Négociation collective d’entreprise
• Les modalités de négociation d’un accord collectif dans les entreprises dépourvues de délégué syndical seront facilitées. La loi d’habilitation n’est pas plus précise, mais à s’en tenir aux réunions de concertation de juillet 2017 :

-pour les entreprises de 1 à 10 salariés, la solution consisterait à élargir le recours au référendum, dans des domaines de négociation déterminés ;

-pour les entreprises de 11 à 50 salariés, le mécanisme du mandatement avec un représentant du personnel ou un salarié serait maintenu, de nouvelles possibilités de négociation avec le délégué du personnel pourraient être prévues.

• Le recours au référendum pour valider un accord sera élargi, soit à l’initiative d’un syndicat représentatif dans l’entreprise, de l’employeur ou sur leur proposition conjointe.

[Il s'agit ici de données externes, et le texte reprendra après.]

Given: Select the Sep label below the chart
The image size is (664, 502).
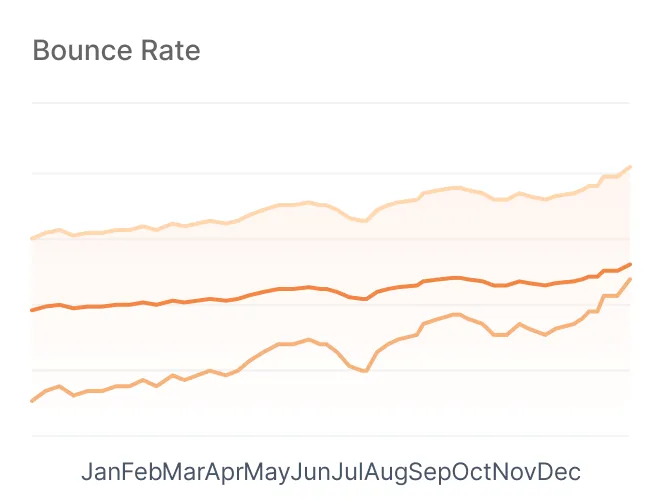Looking at the screenshot, I should pyautogui.click(x=431, y=471).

Reste à savoir quel serait le champ d’un référendum à l’initiative de l’employeur, point sur lequel il n’y a pas de consensus entre le gouvernement et les partenaires sociaux (il semble toutefois exclu d’autoriser l’employeur à mettre en place un référendum si l’entreprise comporte des délégués syndicaux).
• Les modalités d’appréciation du caractère majoritaire des accords, ainsi que le calendrier et les modalités de généralisation de l’accord majoritaire seront aménagés. L’échéance initiale du 1er septembre 2019 devrait être avancée.
Instance fusionnée de représentation du personnel
• Les délégués du personnel, le comité d’entreprise et le CHSCT seront fusionnés en une seule instance, dénommée « comité social et économique ».
• La nouvelle instance cumulera les attributions des trois anciennes institutions.
• Une commission spécifique traitant des questions d’hygiène, de sécurité et des conditions de travail pourra être créée au sein de l’instance, à partir d’un certain seuil d’effectif à définir.
• Sauf exceptions, le nombre maximal de mandats successifs des membres de l’instance sera fixé à 3.
• L’instance pourra négocier des accords collectifs, à condition qu’un accord collectif le prévoie. Les délégués syndicaux fusionneraient alors avec l’instance existante, qui prendrait alors le nom de « conseil d’entreprise ».
La création d’un « conseil d’entreprise » aura pour corollaire la mise en place d’une sorte de système de codécision. Les représentants du personnel seront mieux associés aux décisions de l’employeur dans certaines matières, notamment concernant la formation (nécessité d’un avis conforme).
Mesures en faveur des représentants du personnel et syndicaux
• Les conditions d’accès à la formation des représentants des salariés seront renforcées (seraient envisagés un abondement du CPF, un accès au CIF facilité ou une majoration des droits acquis dans le CPA).
•L’exercice de fonctions représentatives et syndicales sera valorisé dans le déroulement de carrière et en termes de compétences acquises.
• La lutte contre les discriminations syndicales sera renforcée.
Chèque syndical
Le « chèque syndical » sera mis en place (possibilité pour le salarié d’apporter des ressources financées par l’employeur au syndicat de son choix).
Contribution patronale au dialogue social
• Le montant de la contribution patronale au dialogue social de 0,016 % sera modulé en fonction de l’effectif de l’entreprise.
•Les entreprises pourront bénéficier d’une exonération de cette contribution, voire recevoir une subvention forfaitaire, au regard des modalités de représentation des salariés qu’elles ont adoptées.
Représentation des salariés dans les organes de direction
La représentation et la participation des salariés dans les conseils d’administration et de surveillance des grandes entreprises seront améliorées. Serait envisagé une augmentation de leur nombre et/ou une baisse des seuils d’effectif des entreprises concernées.
Modernisation du droit d’expression
Le droit d’expression des salariés sera favorisé, notamment par le développement du recours aux outils numériques.
Rôle des commissions paritaires régionales
Le rôle des commissions paritaires régionales interprofessionnelles (CPRI), chargées de représenter les salariés et les employeurs des TPE, sera redéfini. Il s’agirait de permettre aux CPRI de jouer un rôle accru notamment en matière de médiation individuelle et collective.